DNA damage induces a prominent pathway for cell inactivation is apoptosis. Specific DNA lesions that activate apoptosis have been recognized such as bulky DNA adduct, DNA cross-links, O6-methylguanine, base N-alkylations, and DNA double-strand breaks (Roos and Kaina, 2006, 2013). DNA repair of these lesions is significant in inhibiting apoptosis process. Apoptosis induced by many chemical genotoxins is the result of DNA replication blockage, which facilitates DSB formation and replication fork failure. These formations of DSBs are vital downstream apoptosis-triggering lesions (Roos and Kaina, 2006). The damage DNA activated signaling and implementation of apoptosis is cell type and genotoxins depend on several mechanisms such as p53 status, death-receptor sensitivity, MAP-kinase stimulation and significantly, DNA repair ability (Roos and Kaina, 2006).

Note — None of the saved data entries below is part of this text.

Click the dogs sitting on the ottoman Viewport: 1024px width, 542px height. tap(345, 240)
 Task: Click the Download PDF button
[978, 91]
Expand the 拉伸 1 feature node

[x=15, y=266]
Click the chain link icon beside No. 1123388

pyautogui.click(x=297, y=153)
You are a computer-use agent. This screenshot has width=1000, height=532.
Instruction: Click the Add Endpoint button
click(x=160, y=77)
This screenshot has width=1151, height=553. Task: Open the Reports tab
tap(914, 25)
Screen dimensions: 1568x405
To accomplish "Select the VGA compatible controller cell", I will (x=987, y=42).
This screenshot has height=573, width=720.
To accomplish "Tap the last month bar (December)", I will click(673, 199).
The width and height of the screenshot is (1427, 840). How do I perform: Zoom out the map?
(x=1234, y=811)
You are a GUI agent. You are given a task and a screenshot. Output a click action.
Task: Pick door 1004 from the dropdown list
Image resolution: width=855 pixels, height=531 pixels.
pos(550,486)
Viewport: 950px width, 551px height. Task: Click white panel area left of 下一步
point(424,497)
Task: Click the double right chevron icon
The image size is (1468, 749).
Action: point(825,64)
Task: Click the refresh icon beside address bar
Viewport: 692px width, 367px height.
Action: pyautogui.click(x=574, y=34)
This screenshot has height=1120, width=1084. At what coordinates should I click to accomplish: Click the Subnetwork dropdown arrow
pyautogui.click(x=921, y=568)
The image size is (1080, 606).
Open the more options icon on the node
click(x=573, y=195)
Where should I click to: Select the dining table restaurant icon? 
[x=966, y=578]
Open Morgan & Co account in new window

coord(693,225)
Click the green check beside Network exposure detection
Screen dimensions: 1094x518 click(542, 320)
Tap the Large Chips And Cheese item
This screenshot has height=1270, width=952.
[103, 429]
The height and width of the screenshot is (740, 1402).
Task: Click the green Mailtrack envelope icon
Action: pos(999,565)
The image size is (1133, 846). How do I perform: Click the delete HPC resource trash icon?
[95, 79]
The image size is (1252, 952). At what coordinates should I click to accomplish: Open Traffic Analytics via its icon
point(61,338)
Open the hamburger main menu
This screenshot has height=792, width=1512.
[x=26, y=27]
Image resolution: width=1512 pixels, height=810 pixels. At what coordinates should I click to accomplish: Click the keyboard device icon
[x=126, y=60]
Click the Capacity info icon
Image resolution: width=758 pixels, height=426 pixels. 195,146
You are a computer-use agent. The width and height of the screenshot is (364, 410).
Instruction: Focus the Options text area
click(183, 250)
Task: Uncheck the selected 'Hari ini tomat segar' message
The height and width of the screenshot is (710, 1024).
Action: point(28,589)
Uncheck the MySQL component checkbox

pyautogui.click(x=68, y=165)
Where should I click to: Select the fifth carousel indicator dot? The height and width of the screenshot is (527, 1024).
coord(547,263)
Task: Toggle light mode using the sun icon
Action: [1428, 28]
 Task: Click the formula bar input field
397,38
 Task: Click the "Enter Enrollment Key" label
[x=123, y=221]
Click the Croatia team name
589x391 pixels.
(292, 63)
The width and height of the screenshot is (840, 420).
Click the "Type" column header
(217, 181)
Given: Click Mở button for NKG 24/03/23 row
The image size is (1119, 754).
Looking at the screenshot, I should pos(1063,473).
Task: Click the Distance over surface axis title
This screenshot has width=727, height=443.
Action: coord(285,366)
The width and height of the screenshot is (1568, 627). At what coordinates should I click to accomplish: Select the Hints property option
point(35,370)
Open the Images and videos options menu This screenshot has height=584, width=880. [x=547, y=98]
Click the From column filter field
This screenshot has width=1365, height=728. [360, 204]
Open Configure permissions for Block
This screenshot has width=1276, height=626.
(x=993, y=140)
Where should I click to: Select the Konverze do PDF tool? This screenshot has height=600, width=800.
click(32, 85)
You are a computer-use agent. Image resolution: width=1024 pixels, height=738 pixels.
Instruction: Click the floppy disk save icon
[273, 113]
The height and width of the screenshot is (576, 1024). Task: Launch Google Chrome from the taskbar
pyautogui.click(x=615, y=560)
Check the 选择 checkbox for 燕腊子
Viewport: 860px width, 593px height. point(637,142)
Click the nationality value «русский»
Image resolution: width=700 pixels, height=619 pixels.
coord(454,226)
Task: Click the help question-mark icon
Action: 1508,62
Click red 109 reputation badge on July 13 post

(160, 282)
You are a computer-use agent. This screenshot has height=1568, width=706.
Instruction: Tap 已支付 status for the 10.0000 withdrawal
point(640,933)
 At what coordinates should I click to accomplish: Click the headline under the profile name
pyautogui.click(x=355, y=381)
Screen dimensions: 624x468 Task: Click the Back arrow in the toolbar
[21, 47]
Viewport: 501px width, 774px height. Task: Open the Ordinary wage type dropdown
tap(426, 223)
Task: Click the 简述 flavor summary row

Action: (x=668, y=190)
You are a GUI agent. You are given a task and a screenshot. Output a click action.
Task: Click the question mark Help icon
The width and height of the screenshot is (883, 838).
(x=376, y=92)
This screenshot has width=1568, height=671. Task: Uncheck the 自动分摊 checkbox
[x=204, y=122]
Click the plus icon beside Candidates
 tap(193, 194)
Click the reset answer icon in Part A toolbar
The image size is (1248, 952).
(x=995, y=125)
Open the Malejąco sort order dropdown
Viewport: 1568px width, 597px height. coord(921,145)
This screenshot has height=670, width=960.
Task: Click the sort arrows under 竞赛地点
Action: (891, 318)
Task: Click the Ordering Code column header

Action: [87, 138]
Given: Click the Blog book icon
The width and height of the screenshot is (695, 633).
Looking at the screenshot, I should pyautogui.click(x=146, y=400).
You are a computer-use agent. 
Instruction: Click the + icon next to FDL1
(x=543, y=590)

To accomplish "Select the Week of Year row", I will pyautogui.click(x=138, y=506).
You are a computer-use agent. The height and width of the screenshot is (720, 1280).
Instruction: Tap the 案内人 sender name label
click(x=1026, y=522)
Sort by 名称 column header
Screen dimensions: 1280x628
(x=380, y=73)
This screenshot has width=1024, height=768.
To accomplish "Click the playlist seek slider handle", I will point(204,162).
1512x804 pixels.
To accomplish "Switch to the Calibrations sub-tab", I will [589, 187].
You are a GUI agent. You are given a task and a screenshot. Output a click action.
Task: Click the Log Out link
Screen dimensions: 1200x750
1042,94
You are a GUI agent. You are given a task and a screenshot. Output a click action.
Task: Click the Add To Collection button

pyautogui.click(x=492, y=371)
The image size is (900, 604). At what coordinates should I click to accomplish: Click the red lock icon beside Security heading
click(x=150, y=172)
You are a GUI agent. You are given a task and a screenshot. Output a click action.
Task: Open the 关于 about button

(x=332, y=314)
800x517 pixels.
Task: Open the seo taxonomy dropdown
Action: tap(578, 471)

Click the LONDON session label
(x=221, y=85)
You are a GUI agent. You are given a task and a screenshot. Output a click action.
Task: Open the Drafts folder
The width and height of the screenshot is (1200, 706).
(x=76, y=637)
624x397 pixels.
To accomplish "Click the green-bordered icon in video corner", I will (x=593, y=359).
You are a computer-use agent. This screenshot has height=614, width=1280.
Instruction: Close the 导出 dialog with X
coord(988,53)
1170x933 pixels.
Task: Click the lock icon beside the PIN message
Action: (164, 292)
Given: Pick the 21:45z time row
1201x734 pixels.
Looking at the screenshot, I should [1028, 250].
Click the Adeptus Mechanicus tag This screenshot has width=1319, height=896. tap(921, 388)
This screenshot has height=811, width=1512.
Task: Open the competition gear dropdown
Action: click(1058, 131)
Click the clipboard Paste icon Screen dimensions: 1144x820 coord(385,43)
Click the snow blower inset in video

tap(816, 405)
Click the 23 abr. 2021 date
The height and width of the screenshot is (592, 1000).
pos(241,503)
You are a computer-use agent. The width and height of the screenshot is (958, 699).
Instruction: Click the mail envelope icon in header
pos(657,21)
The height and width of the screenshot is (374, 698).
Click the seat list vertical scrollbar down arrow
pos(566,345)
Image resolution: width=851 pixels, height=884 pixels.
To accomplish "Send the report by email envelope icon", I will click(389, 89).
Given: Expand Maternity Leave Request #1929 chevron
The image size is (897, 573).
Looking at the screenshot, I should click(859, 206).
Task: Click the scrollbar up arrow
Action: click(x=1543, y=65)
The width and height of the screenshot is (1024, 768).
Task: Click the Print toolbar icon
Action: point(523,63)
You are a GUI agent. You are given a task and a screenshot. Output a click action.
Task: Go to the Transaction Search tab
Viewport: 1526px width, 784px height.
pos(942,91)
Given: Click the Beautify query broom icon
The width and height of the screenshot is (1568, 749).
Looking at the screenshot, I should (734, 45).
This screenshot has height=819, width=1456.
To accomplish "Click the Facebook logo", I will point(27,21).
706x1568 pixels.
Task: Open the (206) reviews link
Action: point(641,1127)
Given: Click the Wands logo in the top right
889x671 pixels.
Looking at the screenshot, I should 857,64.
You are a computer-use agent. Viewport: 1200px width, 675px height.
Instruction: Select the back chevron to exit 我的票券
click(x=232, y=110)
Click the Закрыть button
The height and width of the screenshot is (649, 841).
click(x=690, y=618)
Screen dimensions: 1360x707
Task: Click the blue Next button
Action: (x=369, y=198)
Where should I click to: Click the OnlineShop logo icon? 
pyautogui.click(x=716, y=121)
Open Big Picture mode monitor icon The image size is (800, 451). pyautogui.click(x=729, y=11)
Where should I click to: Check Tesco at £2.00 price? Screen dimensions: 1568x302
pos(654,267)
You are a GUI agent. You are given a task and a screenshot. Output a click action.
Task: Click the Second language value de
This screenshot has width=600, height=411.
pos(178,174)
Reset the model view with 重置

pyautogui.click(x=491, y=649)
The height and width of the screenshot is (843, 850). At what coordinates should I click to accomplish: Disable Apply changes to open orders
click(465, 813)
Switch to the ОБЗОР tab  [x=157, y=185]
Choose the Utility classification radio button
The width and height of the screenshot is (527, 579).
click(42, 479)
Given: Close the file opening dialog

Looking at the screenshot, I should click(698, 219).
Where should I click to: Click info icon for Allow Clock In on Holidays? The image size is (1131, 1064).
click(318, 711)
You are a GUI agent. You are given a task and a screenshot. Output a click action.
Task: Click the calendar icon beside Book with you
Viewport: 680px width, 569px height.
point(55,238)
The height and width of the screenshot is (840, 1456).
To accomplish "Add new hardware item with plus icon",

Table 1 List of some human disease caused by genotoxic agent
| Genotoxic Agent | Human Disease |
| Arsenic | Chronic Lung Disease, |
| Hyperpigmentation | |
| Cancer | |
| Liver Fibrosis | |
| Cadmium | Kidney Damage |
| Lung cancer | |
| Chromium | Allergic Dermatitis |
| Copper | Long Term Exposure: Liver Or Kidney Damage |
| Short Term Exposure: Gastrointestinal Distress | |
| Inhalation of high levels of asbestos | Asbestosis |
| Inhalation of high levels of silica | Silicosis |
| Lead | Delays in physical or mental development in children |
| Kidney related Problems | |
| Mercury | lungs, kidneys, skin and eyes related Problems |
| Disturb the nervous, digestive and immune systems | |
| Nitrosamines | Kidney Tumours |
| Polluted air and particulates | Lung Cancer |
| Tamoxifen | Endometrial Cancer |
Conclusion
The recent and several previous studies have shown that genotoxicant agent exhibited the geneotoxic effect lead to cascading events which ultimately affect human health in many ways. Genotoxicity occur in both, somatic cell and germ cell. Genotoxic alterations in the somatic cells induce many diseases such as different type of cancers. While in germ cells, it leads to sterility, genetic disease and multifactorial diseases. The genotoxic implications of toxic substance either physical, chemical or environmental factors in causing genomic instability are the hotspots in studying the genotoxic stress response, cell cycle and DNA repair. More precisely, genomic instability or DNA damage results in various diseases that will help in unraveling the treatment pathways of diseases at the molecular levels. Genotoxicity occur in both, somatic cell and germs cell. In conclusion, recent studies have shown that heavy metal genotoxicant agent exhibited the geneotoxic effect lead to cascading events which ultimately affect human health in many ways.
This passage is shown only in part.